In Part I to Part IV of our journey, we’ve seen the EPO set out the foundational principles of how software patents are dealt with in Europe. Next, we’ll build upon “Part V: Cheating your way to the finish line” to discover how the EPO really cares about the purpose of your invention.
Instalment VI: Cutting through the noise
Our story now takes us to 2006, the year Silicon Valley darlings Facebook, Twitter and YouTube were born (do you remember life before them?), but we’re not here to talk about them. Instead, we want to take you back to think PINK in 2006. We’re not talking about the American singer, even though her 2006 album “I’m not dead” was somewhat of a comeback for her. We’re also not here to talk about Steve Martin’s appalling resurrection of Peter Sellers' classic 60s film the Pink Panther. In fact, are we even allowed to mention a film that scores less than 25% on Rotten Tomatoes? We’re also not even talking about Millennial Pink – remember that? Well that term wasn’t even coined for another 8 years. No, we’re here to get technical and talk about pink noise.
What’s pink noise you ask? And why was it significant in 2006? Let’s start with the second of those two questions first.
In 2006, the EPO issued the Infineon decision, which dealt with the question of the patentability of simulations – the same issue dealt with in the 2021 Enlarged Board of Appeal decision (G1/19). The case comes from the issue that when you’re simulating a technical process then arguably nothing technical is happening as it is all the hypothetical simulation of reality. However, the result of a simulation is that you can make better drugs, improve performance of engines and better understand the impact of a chemical process. So, at the time there were suggestions that even though the simulation itself might not be technical or produce a further technical effect, the fact that the simulation takes place positively impacts something that is then done in the real world. In other words, there is a resultant technical advantage to the simulation.
In the Infineon decision the EPO agreed. The EPO concluded that software inventions must have a technical purpose. The purpose of the simulation mattered. For example, according to the EPO, software for controlling a braking system is technical, whilst simulating a financial transaction is not.

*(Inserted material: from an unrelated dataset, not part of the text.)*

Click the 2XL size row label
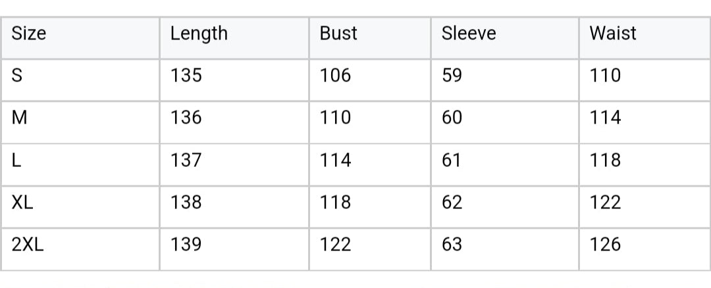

So let’s go back to the first question – what is pink noise? Pink noise, or 1/f noise, is a signal or process with a frequency spectrum such that the power spectral density is inversely proportional to the frequency of the signal. Still with me? Well, even if you’re not, what was significant in the Infineon case was that the invention related to simulation of an electronic circuit in relation to 1/f, or pink, noise. It was found that simulating test circuits, instead of testing on real circuits, significantly reduced the number of circuits that needed to be produced, tested and ultimately wasted. Since the simulation was of an electronic circuit it was deemed to have a technical purpose. Therefore it was not excluded from patentability under the EPC.
The Infineon case therefore taught us more about what Vicom first laid out back in 1986 – that inventions were not excluded if they are “technical”. Furthermore, as the simulation was purely software, we then saw the application of the IBM case’s further “technical effect”. In particular, the software, which was loaded onto a computer, provided for improved automatic simulation and evaluation of noise-affected circuits. It is nice seeing the law converging in this way to a logical result.
In practice, the result of Infineon is that inventions in fields where there is arguably not a technical purpose for the invention can be very difficult to protect at the EPO. Spoiler alert – this general principle has now been confirmed at the highest level in the 2021 Enlarged Board of Appeal decision (G1/19). Sadly, examiners can quickly point at the related section of the EPO’s Guidelines to kill off a case early. Hence, care needs to be taken when drafting to ensure the invention is framed with a clear technical purpose, not simply with technical advantages associated with the software-implemented process.
If you’re interested, you can read the decision here: Circuit Simulation I / Infineon Technologies T1227/05
If you have questions about patenting software or related inventions in Europe, please contact Nick Shipp or your usual Kilburn & Strode advisor.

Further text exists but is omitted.